**ENUNCIADO A**
Enumera lo que, según el relato sobre la carpintería del abuelo Tito, hacía que ese taller pareciera un paraíso a los 10 años.
**ENUNCIADO B**
Reescribe las filas desde la primera hasta la que contiene "Title [702, 387]", ambas incluidas, y cambia "center point" por "middle point" sin tocar nada más.

Madera y tuco

Por Diego García.
Publicación: noviembre 19, 2020.

Tiempo de lectura: 4 minutos

Es verano. Es temprano, pero el termómetro ya promete que el sol rajará la tierra. O no: es pleno invierno. Aunque es tarde, todavía no aclara y la chapa del galpón será una cruel cómplice del frío antepatagónico.

La escena, en ambas estaciones, es alegre, porque en cualquier caso me quedé a dormir, una vez más, en la casa de mis abuelos. Casa que tiene carpintería. Casa que tiene cocina. Casa que tiene abuelos. Casa en vacaciones. Casa que, entonces, solo puede ser feliz.

La secuencia comienza con un café latte acompañado con un caserito untado con suave manteca endulzada. Bah, así imagino que sonaría hoy, casi treinta años después, en un menú de moda. Pero era café (presumiblemente instantáneo) con leche con panconmantecayazúcar. Así, todo junto, de un solo tirón y de no muchos más bocados. Porque había que ir al taller. Al lugar en el que, ahora que era grande, me dejaban entrar.

Con 10 años, la carpintería del abuelo Tito me parecía un paraíso. Madera, clavos, herramientas, máquinas, posibilidades casi infinitas. Los grandes trabajaban y había que procurar no molestarlos. La transformación de una tabla rústica en un delicado mueble de hogar me deslumbraba. A mí me tocaba quedarme en algún rincón y, desde ahí, soñar, golpe a golpe y verso a verso: “carpintero, lindo oficio, quién no lo quiere aprender”, canturreaba el abuelo.

La mañana pasaba como si absolutamente ningún otro asunto tuviera importancia. No se dejaba nada para después. Además, era corta. Con la rigurosidad impuesta por tener el taller en casa (¿home office?), los abuelos habían acordado momentos bien claros de corte a la mañana, de almuerzo, de siesta y más (una sabiduría que recién en unos años los libros de management terminarán de captar). Entonces, a las 12, chau. El mundo imaginado desde el desayuno —apenas interrumpido por un sándwich de queso y nada más— se cortaba.

La entrada a la casa, a esa hora del mediodía, es probablemente el aroma que quedó en mi memoria. Primero, el lavado de manos, tan de moda en estos tiempos pandémicos, allá olía a viruta, mezclado con el perfume de algún jabón de turno. Después, la cocina: dije “tuco”, más arriba, pero quizás no era. Cebolla rehogada, ajo, tomate y laurel, casi seguro. Sería tuco en invierno y miles de otras opciones el resto del año. La transformación de ingredientes rústicos en un cuidado alimento me deslumbraba.

**FILAS LISTADAS**
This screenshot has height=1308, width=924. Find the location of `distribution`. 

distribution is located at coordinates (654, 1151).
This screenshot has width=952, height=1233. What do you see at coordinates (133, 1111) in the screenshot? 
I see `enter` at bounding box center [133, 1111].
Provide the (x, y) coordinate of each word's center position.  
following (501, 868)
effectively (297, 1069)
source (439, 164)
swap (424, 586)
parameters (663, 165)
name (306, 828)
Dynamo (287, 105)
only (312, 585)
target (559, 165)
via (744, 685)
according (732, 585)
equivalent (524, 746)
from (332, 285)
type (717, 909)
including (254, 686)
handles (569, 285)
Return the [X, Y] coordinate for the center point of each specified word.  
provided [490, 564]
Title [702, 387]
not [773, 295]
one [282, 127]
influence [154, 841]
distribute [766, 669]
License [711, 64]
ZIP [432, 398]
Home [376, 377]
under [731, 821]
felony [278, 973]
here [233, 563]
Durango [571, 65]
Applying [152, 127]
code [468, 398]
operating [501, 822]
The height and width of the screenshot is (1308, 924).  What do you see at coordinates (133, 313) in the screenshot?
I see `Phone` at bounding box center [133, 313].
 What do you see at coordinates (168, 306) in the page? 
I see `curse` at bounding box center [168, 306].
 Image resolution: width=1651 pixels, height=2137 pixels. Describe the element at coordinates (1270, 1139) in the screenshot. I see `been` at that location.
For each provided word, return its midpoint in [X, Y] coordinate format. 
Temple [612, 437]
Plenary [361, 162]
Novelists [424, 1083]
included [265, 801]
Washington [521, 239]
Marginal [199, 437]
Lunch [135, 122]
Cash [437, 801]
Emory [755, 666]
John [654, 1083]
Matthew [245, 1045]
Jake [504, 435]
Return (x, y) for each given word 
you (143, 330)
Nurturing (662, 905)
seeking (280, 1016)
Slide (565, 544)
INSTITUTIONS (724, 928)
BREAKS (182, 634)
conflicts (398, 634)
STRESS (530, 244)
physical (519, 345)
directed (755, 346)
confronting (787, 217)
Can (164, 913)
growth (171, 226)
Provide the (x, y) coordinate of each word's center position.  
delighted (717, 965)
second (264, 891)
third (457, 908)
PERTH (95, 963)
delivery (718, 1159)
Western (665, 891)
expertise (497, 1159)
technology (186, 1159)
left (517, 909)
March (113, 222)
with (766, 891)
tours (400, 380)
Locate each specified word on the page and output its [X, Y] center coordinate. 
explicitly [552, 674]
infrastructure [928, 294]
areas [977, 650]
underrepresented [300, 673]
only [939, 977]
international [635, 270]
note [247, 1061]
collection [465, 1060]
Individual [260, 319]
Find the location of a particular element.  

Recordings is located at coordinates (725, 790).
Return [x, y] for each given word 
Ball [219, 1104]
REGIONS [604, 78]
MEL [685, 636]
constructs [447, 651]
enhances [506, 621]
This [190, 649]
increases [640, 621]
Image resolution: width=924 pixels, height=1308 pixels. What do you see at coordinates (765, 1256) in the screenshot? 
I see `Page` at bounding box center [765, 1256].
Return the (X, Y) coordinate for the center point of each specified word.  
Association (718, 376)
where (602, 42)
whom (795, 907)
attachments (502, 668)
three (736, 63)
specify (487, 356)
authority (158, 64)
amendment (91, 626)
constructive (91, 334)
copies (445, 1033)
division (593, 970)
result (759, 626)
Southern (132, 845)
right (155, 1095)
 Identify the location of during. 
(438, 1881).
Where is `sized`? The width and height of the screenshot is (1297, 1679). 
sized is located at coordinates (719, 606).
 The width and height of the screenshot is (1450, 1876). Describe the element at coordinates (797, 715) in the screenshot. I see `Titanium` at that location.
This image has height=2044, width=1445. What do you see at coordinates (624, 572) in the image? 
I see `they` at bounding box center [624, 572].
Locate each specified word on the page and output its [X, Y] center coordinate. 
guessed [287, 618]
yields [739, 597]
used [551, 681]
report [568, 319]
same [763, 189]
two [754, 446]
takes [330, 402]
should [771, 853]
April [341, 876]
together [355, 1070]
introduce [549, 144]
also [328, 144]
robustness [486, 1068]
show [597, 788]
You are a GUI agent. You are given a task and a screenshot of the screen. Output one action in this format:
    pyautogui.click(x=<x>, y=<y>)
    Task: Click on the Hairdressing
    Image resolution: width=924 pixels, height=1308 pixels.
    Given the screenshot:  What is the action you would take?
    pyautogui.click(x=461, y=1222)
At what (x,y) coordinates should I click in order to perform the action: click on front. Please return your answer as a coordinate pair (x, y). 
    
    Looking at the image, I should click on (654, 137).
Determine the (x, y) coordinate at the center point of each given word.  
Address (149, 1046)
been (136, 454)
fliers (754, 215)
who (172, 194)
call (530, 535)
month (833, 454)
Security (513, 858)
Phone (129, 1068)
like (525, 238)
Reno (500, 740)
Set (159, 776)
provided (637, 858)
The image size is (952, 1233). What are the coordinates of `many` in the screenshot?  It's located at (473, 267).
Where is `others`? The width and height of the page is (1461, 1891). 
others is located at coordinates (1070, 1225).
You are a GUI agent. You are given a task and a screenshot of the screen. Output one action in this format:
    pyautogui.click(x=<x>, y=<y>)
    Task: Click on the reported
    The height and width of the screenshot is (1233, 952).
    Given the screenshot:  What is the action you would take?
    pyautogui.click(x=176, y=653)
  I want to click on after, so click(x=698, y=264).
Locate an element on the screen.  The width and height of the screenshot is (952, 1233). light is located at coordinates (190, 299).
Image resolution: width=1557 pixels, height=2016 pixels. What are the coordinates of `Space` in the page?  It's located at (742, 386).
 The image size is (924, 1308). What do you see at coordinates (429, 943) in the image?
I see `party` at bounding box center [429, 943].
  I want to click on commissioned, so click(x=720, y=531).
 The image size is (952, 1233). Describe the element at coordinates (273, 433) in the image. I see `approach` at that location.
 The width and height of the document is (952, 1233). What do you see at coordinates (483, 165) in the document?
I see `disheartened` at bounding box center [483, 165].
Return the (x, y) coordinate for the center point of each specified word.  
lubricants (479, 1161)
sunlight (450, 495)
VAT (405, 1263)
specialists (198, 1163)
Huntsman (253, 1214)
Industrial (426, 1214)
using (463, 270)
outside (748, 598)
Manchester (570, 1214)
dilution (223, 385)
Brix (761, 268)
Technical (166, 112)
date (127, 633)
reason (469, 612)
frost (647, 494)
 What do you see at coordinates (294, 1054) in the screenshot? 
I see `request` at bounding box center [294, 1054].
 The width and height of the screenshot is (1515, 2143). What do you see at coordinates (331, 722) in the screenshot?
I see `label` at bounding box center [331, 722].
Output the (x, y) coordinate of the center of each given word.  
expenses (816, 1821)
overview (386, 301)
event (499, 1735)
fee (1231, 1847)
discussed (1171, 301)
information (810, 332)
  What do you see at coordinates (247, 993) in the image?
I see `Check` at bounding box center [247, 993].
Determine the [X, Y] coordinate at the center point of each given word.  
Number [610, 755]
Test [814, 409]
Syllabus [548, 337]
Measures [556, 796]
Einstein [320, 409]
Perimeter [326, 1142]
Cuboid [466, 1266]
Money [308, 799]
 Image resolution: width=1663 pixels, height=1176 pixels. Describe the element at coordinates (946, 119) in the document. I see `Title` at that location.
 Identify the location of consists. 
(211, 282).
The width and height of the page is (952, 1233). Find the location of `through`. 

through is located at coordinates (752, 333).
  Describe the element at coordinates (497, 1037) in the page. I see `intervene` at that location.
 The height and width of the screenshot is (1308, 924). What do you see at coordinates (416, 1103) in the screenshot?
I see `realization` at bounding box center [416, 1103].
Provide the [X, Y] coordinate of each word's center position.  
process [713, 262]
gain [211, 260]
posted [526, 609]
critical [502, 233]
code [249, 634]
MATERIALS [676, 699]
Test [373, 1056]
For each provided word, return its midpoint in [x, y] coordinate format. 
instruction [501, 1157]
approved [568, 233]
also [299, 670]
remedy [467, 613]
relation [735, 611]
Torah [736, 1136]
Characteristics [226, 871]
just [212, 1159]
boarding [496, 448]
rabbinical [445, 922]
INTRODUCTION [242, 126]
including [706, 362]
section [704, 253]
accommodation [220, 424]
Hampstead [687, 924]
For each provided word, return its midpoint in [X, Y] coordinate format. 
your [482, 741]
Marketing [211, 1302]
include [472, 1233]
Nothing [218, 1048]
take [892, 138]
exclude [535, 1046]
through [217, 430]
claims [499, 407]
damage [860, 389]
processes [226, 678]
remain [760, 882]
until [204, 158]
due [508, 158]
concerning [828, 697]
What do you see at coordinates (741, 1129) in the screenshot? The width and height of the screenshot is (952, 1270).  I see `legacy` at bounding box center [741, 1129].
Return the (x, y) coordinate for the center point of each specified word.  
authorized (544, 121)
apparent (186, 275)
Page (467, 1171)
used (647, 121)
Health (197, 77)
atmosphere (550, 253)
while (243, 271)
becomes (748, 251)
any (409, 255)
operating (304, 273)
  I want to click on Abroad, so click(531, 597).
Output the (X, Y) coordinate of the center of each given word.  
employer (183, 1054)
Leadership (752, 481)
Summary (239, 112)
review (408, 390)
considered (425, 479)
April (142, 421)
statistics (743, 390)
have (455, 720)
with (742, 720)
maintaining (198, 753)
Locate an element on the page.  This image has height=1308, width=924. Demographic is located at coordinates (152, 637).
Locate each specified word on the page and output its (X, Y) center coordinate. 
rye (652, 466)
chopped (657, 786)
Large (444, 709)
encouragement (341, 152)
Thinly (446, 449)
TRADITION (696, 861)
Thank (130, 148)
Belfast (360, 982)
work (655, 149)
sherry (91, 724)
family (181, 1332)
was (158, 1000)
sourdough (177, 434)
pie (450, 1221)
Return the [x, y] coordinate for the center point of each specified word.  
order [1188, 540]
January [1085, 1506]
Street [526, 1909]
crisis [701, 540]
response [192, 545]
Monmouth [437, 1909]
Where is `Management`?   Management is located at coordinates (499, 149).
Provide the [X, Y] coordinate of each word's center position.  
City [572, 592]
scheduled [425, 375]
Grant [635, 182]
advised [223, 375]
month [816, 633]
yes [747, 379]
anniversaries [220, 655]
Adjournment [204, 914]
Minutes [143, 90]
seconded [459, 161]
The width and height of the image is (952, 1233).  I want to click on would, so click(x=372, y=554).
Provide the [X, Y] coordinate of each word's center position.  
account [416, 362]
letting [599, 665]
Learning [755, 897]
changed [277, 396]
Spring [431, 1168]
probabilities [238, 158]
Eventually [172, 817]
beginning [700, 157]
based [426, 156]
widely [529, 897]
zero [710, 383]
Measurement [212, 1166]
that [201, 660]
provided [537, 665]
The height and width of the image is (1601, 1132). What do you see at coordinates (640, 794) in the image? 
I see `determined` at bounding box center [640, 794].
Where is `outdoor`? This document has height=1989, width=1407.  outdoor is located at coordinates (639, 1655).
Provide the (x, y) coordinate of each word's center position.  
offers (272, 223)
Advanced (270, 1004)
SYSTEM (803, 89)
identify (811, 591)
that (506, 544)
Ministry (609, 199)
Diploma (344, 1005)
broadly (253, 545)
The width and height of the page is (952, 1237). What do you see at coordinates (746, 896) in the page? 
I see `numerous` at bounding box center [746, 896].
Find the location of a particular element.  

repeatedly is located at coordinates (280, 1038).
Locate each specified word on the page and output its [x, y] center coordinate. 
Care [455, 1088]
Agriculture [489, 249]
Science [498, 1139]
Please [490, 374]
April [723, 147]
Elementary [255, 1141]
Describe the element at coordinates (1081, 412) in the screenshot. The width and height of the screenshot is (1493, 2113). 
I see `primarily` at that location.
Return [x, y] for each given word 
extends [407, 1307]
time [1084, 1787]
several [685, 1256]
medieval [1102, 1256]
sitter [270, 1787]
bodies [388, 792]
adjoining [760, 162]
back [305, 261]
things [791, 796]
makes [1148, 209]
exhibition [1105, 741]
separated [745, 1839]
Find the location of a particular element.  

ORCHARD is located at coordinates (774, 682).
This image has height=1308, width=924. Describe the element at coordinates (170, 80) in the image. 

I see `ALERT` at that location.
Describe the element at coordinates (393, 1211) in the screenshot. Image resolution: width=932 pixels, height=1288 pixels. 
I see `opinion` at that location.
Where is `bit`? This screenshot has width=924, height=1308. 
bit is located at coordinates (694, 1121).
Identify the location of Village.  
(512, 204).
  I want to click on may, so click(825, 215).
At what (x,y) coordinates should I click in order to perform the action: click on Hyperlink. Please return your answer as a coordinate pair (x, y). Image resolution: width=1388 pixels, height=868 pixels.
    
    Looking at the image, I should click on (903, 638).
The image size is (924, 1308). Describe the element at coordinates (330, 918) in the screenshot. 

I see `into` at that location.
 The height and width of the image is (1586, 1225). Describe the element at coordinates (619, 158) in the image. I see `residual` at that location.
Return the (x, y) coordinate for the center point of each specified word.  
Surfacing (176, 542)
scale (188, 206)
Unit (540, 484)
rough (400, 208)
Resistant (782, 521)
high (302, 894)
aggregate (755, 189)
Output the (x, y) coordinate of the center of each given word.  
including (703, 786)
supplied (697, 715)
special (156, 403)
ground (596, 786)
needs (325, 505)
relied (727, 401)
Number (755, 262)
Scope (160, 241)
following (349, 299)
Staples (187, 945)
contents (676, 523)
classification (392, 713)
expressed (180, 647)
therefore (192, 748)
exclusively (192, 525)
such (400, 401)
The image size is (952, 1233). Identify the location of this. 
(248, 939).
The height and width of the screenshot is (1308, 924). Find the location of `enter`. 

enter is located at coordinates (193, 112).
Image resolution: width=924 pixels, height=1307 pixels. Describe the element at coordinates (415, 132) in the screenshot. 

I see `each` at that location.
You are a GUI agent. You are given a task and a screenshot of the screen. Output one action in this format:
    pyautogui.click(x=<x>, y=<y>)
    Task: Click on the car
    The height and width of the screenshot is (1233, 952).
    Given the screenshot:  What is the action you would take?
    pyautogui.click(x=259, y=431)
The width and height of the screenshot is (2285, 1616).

**SOLUCIÓN COMPLETA A**
Madera, clavos, herramientas, máquinas y posibilidades casi infinitas.

**SOLUCIÓN COMPLETA B**
This screenshot has height=1308, width=924. Find the location of `distribution`. 

distribution is located at coordinates (654, 1151).
This screenshot has width=952, height=1233. What do you see at coordinates (133, 1111) in the screenshot? 
I see `enter` at bounding box center [133, 1111].
Provide the (x, y) coordinate of each word's center position.  
following (501, 868)
effectively (297, 1069)
source (439, 164)
swap (424, 586)
parameters (663, 165)
name (306, 828)
Dynamo (287, 105)
only (312, 585)
target (559, 165)
via (744, 685)
according (732, 585)
equivalent (524, 746)
from (332, 285)
type (717, 909)
including (254, 686)
handles (569, 285)
Return the [X, Y] coordinate for the middle point of each specified word.  
provided [490, 564]
Title [702, 387]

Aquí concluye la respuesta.